Biden offered Sanders, a fierce opponent of his in the 2020 Democratic primary, some conciliatory praise, calling him a “passionate ally to working people in this country” and saying that the two – who did not always see eye-to-eye on the campaign trial – would “work closely on [their] shared agenda, on increasing working power to protect the dignity of work.” Perhaps evidencing this shared agenda, Biden said on Friday that he is in favor of deficit spending “in order to generate economic growth.” Sanders praised his comments, saying “the President-elect is exactly right that this is not the time for austerity politics” that have “allowed the very rich to do phenomenally in this country while working people suffer.”
On Friday, the Department of Labor announced that, since the start of the pandemic, OSHA has issued citations arising from 300 inspections for “violations relating to the coronavirus,” which have resulted in proposed penalties totaling nearly $4,000,000. OSHA cited employers for violations such as failing to implement a written respiratory protection program, provide training on the proper use of personal protective equipment, report an illness or fatality, or comply with the General Duty Clause of the Occupational Safety and Health Act of 1970. This is welcome news, but it will likely do little to quell the harsh criticism that OSHA has received for its failures to protect workers or respond to complaints regarding the virus. A Reuters Special Report released on Wednesday, for example, identified 106 workplaces in which workers had filed a complaint with OSHA. According to Reuters’ analysis, the agency failed to inspect 70 of those workplaces, and only 12 of them had been penalized as a result of employee complaints. Even in workplaces designated “high exposure risk,” the Reuters analysis found that only about 15 percent of complaints led to an inspection, and only 20 percent of inspections led to a fine. Members of President-elect Biden’s COVID-19 task force, like David Michaels, head of OSHA during the Obama administration, have also criticized the agency’s lackluster response.
Finally, on Thursday, a six percent rise in shares in Tesla led to Elon Musk’s surpassing Jeff Bezos to become the richest man on the planet.
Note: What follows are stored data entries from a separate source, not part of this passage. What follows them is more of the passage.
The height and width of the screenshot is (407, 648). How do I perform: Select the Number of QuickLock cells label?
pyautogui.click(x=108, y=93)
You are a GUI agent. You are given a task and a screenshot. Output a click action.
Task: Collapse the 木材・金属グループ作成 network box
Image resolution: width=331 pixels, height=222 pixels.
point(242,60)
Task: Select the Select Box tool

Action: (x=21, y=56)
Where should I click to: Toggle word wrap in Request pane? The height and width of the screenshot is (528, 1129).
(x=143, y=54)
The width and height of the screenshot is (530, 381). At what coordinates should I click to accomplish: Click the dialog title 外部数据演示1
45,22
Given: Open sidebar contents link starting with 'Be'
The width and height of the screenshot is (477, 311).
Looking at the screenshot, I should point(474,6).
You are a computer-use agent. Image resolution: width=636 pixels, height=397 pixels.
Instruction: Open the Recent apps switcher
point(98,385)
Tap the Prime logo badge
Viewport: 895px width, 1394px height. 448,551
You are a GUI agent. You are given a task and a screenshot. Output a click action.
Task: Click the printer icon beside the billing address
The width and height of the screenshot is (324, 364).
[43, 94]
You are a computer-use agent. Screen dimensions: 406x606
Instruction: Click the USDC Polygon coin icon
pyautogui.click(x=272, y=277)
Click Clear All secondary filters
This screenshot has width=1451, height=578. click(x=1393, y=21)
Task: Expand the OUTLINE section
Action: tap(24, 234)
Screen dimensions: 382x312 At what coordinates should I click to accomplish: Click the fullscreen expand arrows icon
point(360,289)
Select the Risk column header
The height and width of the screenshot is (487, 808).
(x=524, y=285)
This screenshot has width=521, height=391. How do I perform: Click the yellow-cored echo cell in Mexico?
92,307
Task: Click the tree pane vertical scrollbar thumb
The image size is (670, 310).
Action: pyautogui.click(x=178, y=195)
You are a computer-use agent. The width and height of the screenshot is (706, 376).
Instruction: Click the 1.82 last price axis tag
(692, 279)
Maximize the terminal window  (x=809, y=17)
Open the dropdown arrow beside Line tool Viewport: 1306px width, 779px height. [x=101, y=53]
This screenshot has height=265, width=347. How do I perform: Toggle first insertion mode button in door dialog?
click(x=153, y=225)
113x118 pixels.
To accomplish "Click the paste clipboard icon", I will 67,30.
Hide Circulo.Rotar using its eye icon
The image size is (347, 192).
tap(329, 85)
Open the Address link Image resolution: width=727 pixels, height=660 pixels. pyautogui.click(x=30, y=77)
Lest any rivalries arise between them, we take this opportunity to remind the two that, despite their competition atop the list of largest global plutocrats, they have much more in common than dividing them, like a shared history of labor violations; frequently-illegal anti-union crusades; and workers who complain about long hours, unsafe working conditions, and low pay and are, in many cases, receiving assistance from SNAP or other welfare programs.